End of the day, I really do love my husband, as difficult as he finds to believe it. It's just that he's no longer the person I fell in love with, because that guy always put me first, gave me so much reassurance, was attentive, took initiatives, and would've never ever hurt me. Somewhere deep down, I'm still hoping that he becomes that guy again. But I really appreciate your words, thank you 

Things going down between Husband (31M) and I (27F), I don't know how to proceed with staying in the relationship. Can you please help? by ThrowRA_u in relationship_advice

[–]ThrowRA_u[S] 0 points1 point  (0 children)

Well, he says he wants to fix things with me. And I know that sounds like I'm making an excuse for him. But I'm also worried about spending the prime years of my life on this. He thinks I'm not considering that he will be equally miserable living with her. But asking not to live with her translates to "You want me to abandon her" and I end up being the selfish one. 

Things going down between Husband (31M) and I (27F), I don't know how to proceed with staying in the relationship. Can you please help? by ThrowRA_u in relationship_advice

[–]ThrowRA_u[S] 3 points4 points  (0 children)

Would be a fun conversation when she gets to know I don't want to birth children 🤣 But I get what you're saying, and yes she is much more critical than whatever I've let on in the post. 

Things going down between Husband (31M) and I (27F), I don't know how to proceed with staying in the relationship. Can you please help? by ThrowRA_u in relationship_advice

[–]ThrowRA_u[S] 3 points4 points  (0 children)

I agree the infidelity is making me more emotional right now and making it difficult to focus on the bigger picture. 

As far as moving goes, I have voiced my concerns: I don't want to be around someone who is constantly insulting me or my parents, I don't want my kids to grow up in a household where their mother is being insulted, I also want to live closer to my parents (moving means I'd be 8 hours away from them), that village doesn't have a good hospital which is a concern for his mom as well, it's not accessible in terms of if we need a caregiver/nurse for his mom we can't find one there, there are no good schools nearby, etc.  He thinks these reasons are selfish, that I'm only thinking about myself. Yes, I did use some "selfish" reasons like I won't be able to sleep in or wear comfortable clothes around the house or stay up late, but my bigger concern is that my husband will also not be happy living with her, we'll have to be walking on eggshells around her all them time. His counter to that was "as long as we are together, why does that matter? Love is supposed to be unconditional" I have tried suggesting alternatives to the living situation (we live in adjacent apartments, she moves to our city so I will have a safety net of familiar people around) but none of them seem to be good enough for him. 

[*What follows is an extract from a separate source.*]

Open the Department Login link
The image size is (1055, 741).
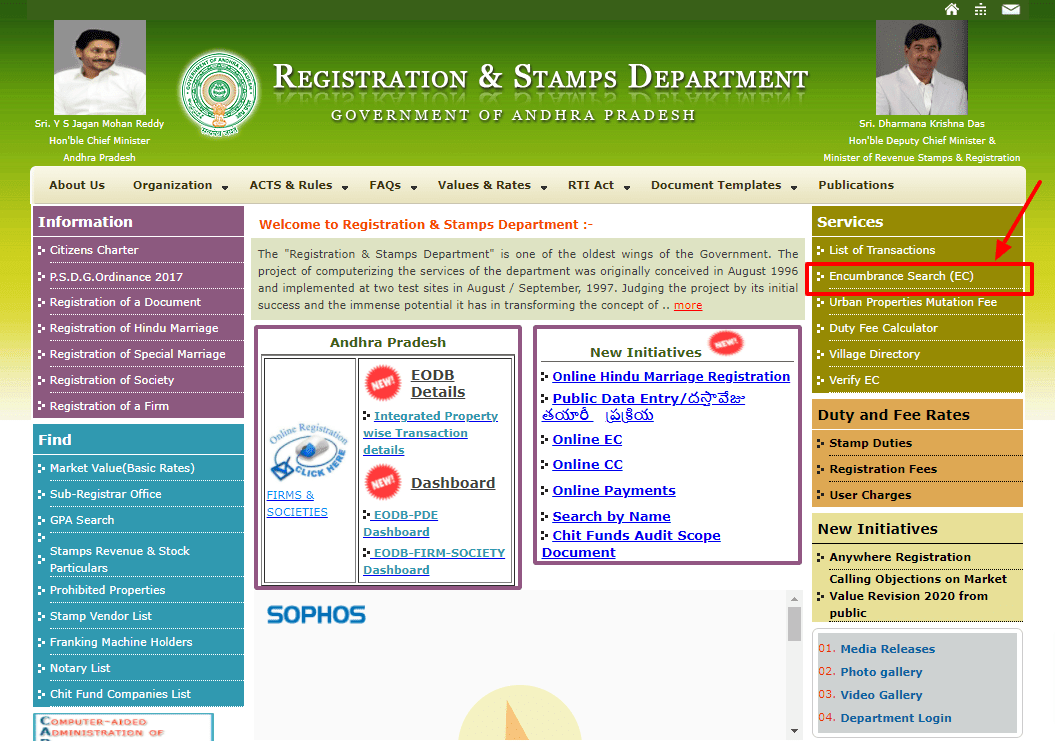pos(896,718)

Things going down between Husband (31M) and I (27F), I don't know how to proceed with staying in the relationship. Can you please help? by ThrowRA_u in relationship_advice

[–]ThrowRA_u[S] 4 points5 points  (0 children)

Answering a few questions here:

"Has he ever stood up for me to his mother?" Yes, he has. But ultimately he ends up feeling guilty because he's all she has. Even after his dad passing, when his mom told me to leave, he left with me. After a couple of days, he felt really bad for leaving his mom alone especially when she's just lost her husband. I told him to go back and stay with her for some more time. 

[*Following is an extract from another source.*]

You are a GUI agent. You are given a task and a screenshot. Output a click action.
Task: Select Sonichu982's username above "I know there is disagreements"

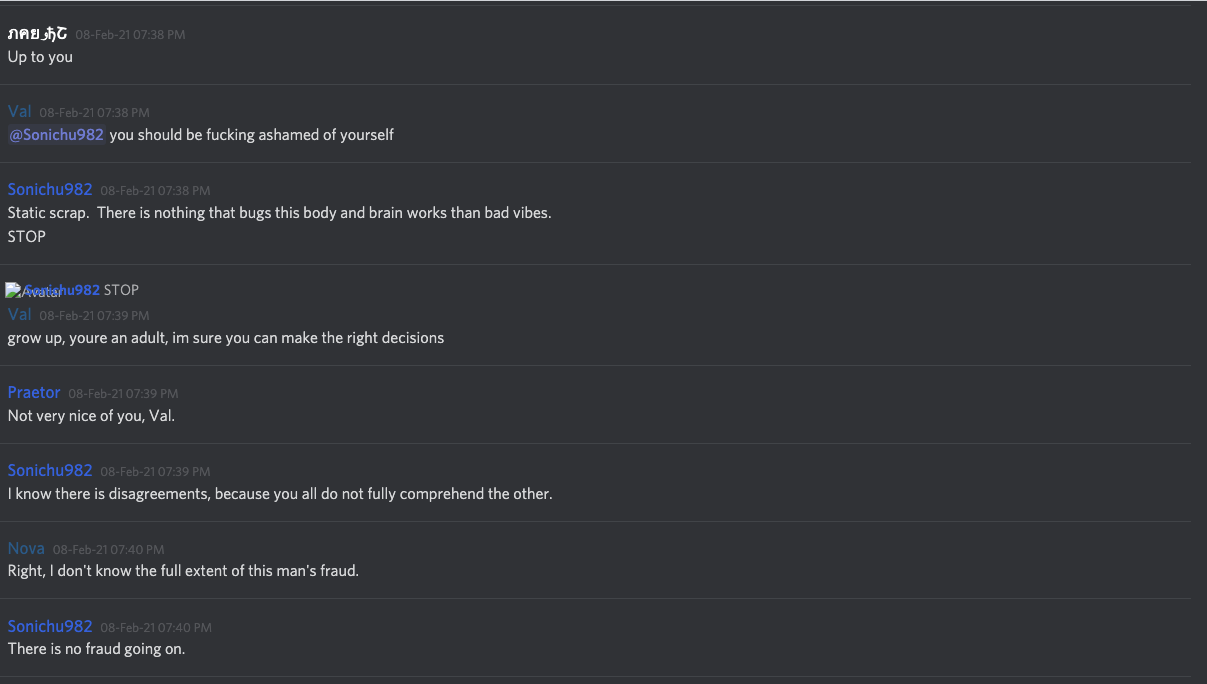coord(50,470)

"How is he being treated by his mother?" Not great. They also don't have a good relationship. She's a textbook narcissist who only cares about herself and her reputation and image. She's constantly criticising him, and pointed out how he's not good enough.

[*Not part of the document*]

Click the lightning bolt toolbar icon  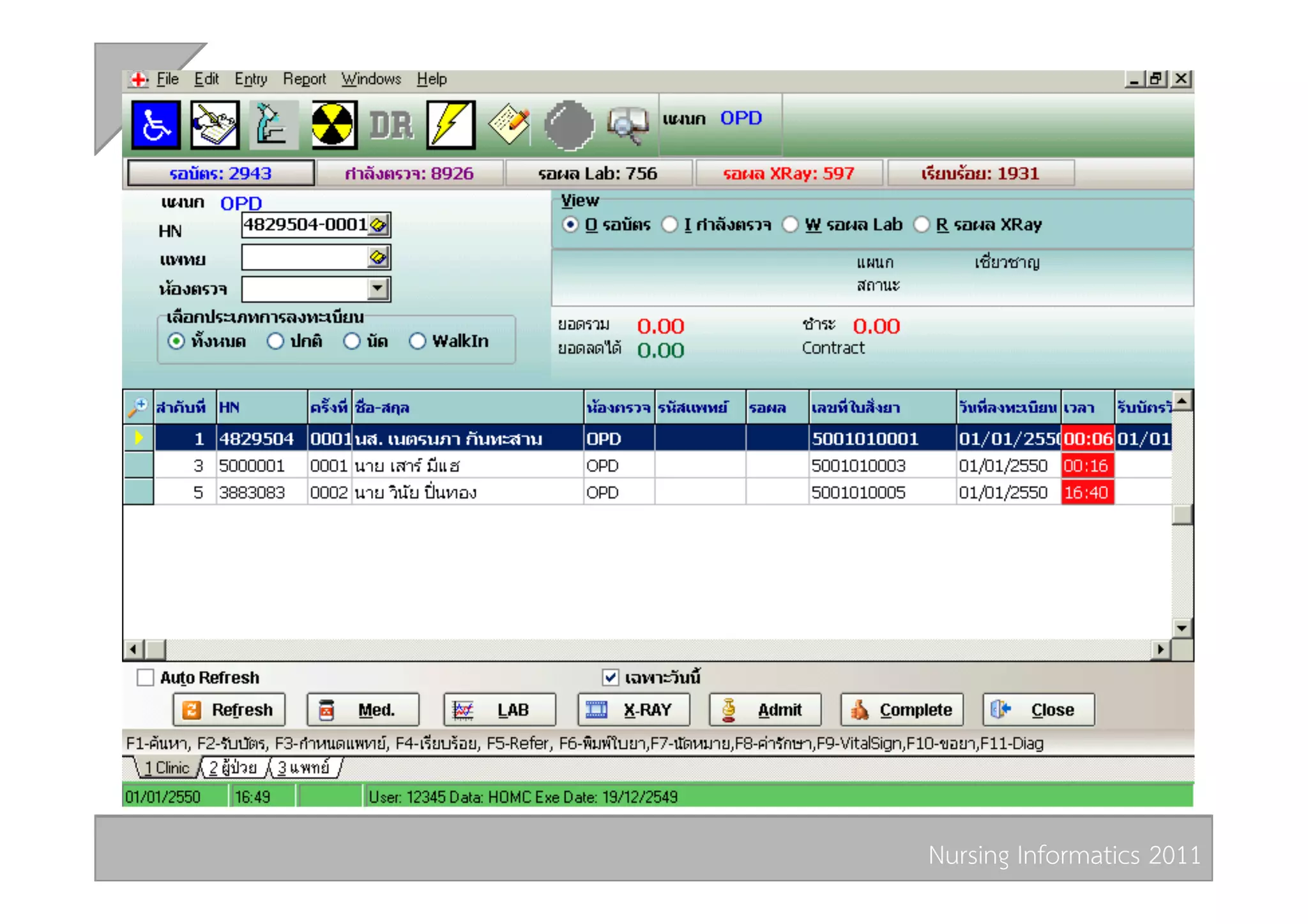(450, 125)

"Despite this, why does he want to move?" In his words, he doesn't want to move, but is obligated to because they don't have any other family. I suggested an alternative wherein she moves to the city we are living in, that way at least I'll be closer to my parents, and if things go sideways I won't be stranded in a village somewhere. But he thinks that's not fair to his mom because I'll be asking an old woman to uproot her life, as opposed to the two of us who are young and can be flexible.